# Visa for Non EU to follow partner EU



## khivishta (Mar 8, 2018)

I am from Mauritius . My boyfriend is Italian . We are both studying currently in Nanjing China . Afterwards my boyfriend wants to study his masters in Germany . We both want to move together there .

I would like to ask what are the requirements for me to obtain a visa there and what are the procedures to obtain the visa? Also what type of Visa can I get?


----------



## Bevdeforges (Nov 16, 2007)

It depends on the country, but since you mention Germany specifically you need to know that Germany doesn't recognize boyfriend-girlfriend arrangements unless they are formalized (i.e. unless you're married). I'm not sure about any "civil partnership" but it would have to be a legally valid status rather than just a "de facto" relationship.

Cheers,
Bev


----------



## khivishta (Mar 8, 2018)

what about other European countries?


----------



## Bevdeforges (Nov 16, 2007)

In very general terms, if you are married to an EU national, there is a provision where you can "join" your European spouse in any EU country other than his or her country of nationality simply by legally entering the country (on a Schengen or tourist visa) and then registering to obtain a residence permit as the spouse of an EU national.

In your spouse's country of origin, you need to go through the process to obtain a spouse visa, whatever that is in that country.

If you are a not-married couple, but you have a formal civil union arrangement, it may be possible to use the simplified process (as for a spouse) in order to get a residence permit.

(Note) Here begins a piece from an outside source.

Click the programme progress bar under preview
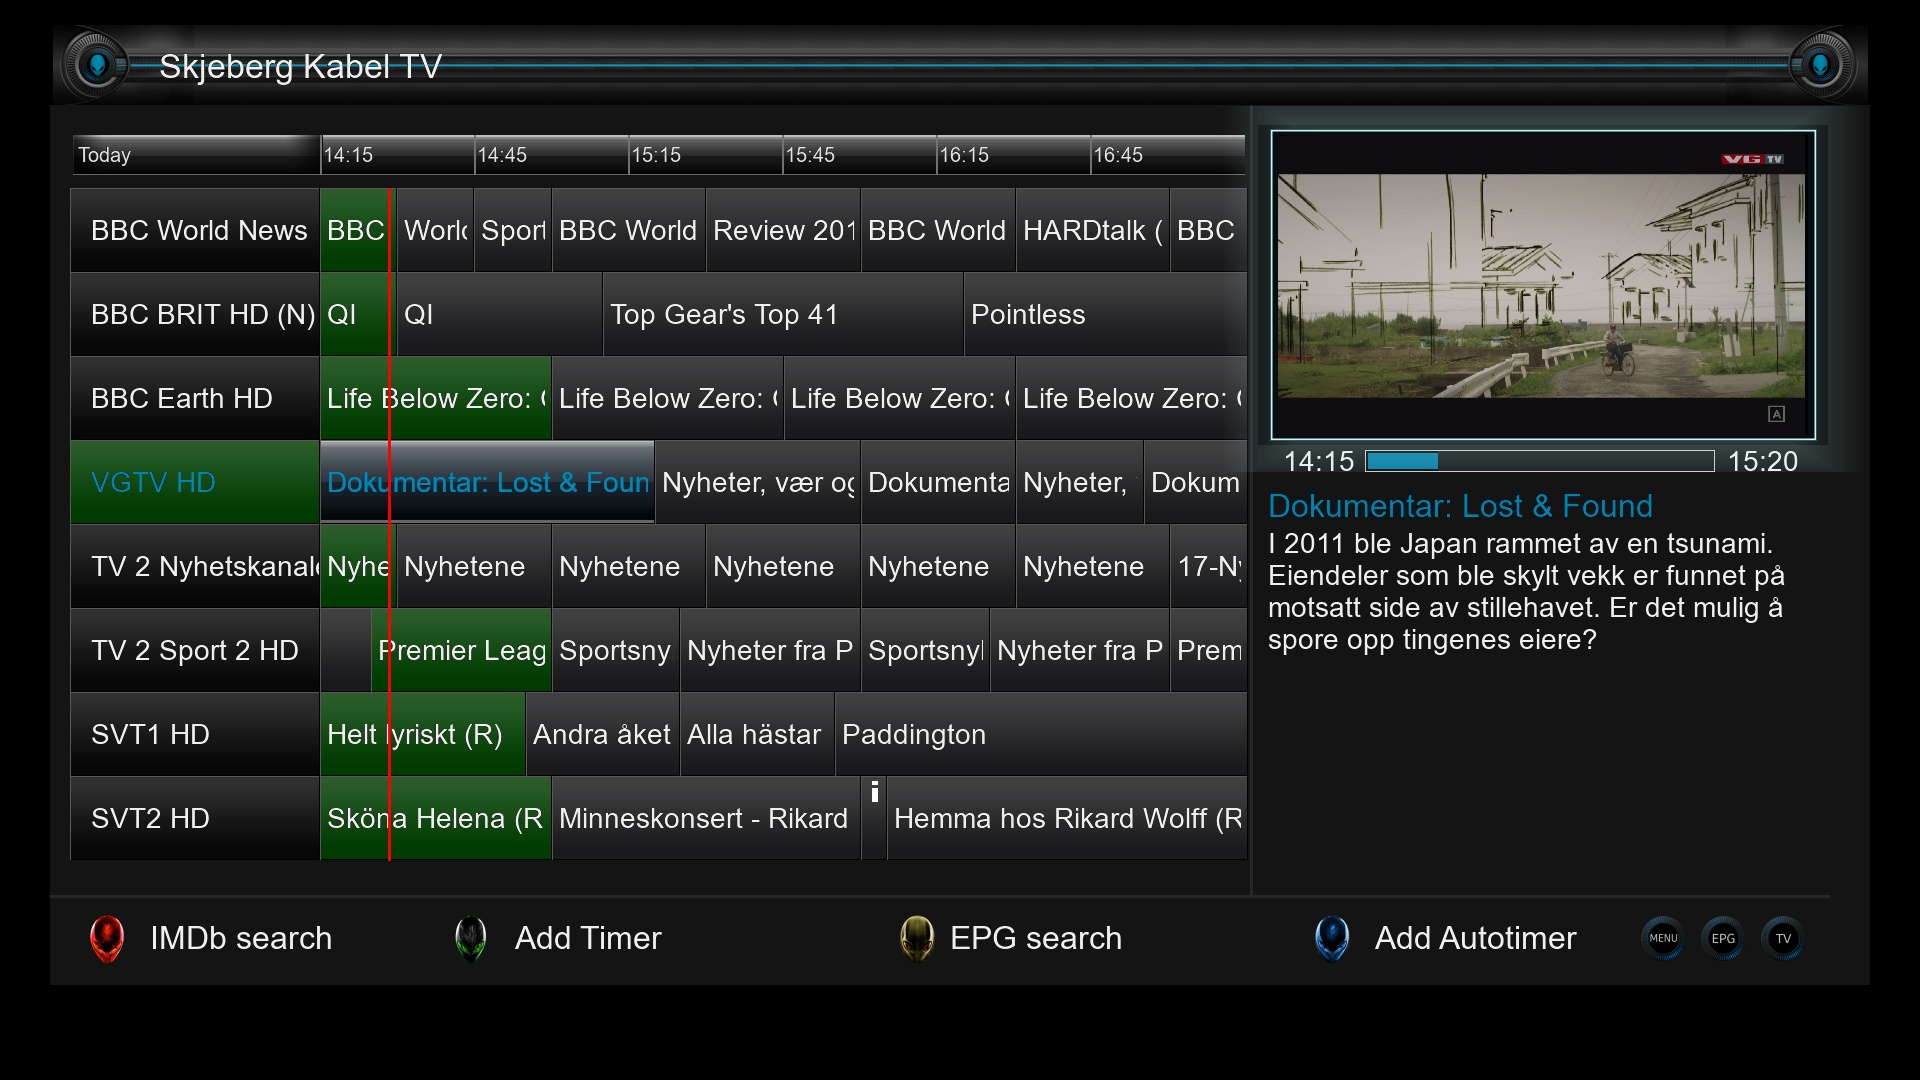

It kind of depends on whether the country you're going to has its own form of civil union (in which case they usually will recognize a documented civil union from elsewhere - though they may want proof that the union is recognized by the EU partner's country of origin.

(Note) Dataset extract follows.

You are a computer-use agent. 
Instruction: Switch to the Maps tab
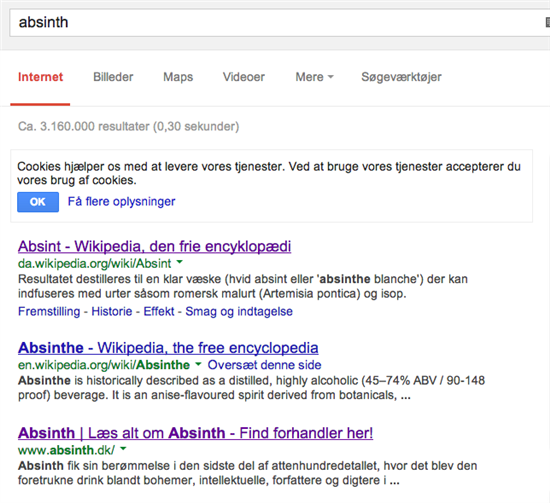178,77
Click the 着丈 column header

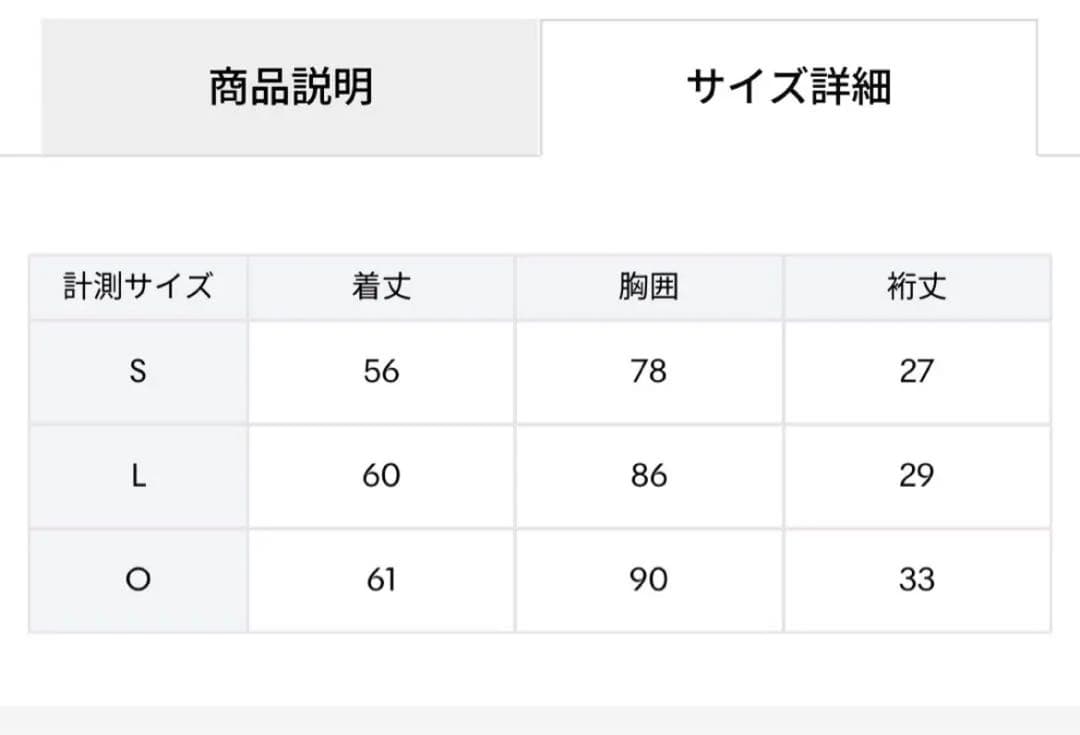[380, 286]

If you don't have a documented civil union, you're kind of on your own, which means that the non-EU partner would have to qualify for a visa on their own merits.
Cheers,
Bev


----------



## ALKB (Jan 20, 2012)

khivishta said:


> what about other European countries?


You'd have to go through the requirements country-by-country. There are not that many that recognise unmarried couples for immigration purposes.

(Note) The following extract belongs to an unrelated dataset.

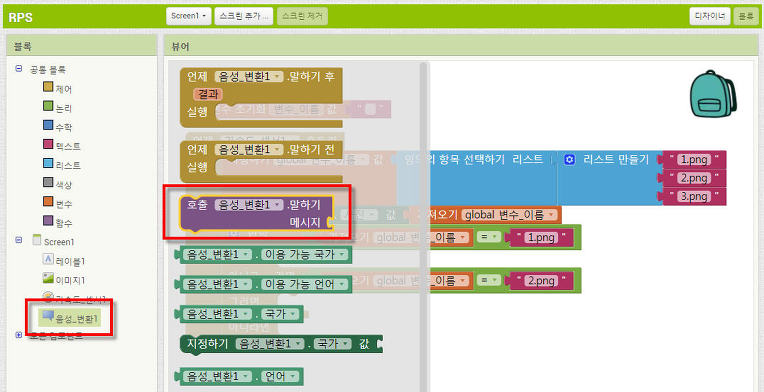Select the 이미지1 component in the tree
Image resolution: width=764 pixels, height=392 pixels.
(x=64, y=280)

The UK requires 2 years of documented cohabitation with shared financial responsibilities, etc. 

France wants a minimum of 5 years of cohabitation.

I think (but haven't checked right now, please google) the Netherlands and/or Belgium might accept unmarried couples but I don't know what kind of proof they require.


----------



## ALKB (Jan 20, 2012)

khivishta said:


> I am from Mauritius . My boyfriend is Italian . We are both studying currently in Nanjing China . Afterwards my boyfriend wants to study his masters in Germany . We both want to move together there .
> 
> I would like to ask what are the requirements for me to obtain a visa there and what are the procedures to obtain the visa? Also what type of Visa can I get?


Unless you are married, you would have to qualify for a visa in your own right: employment or student.


----------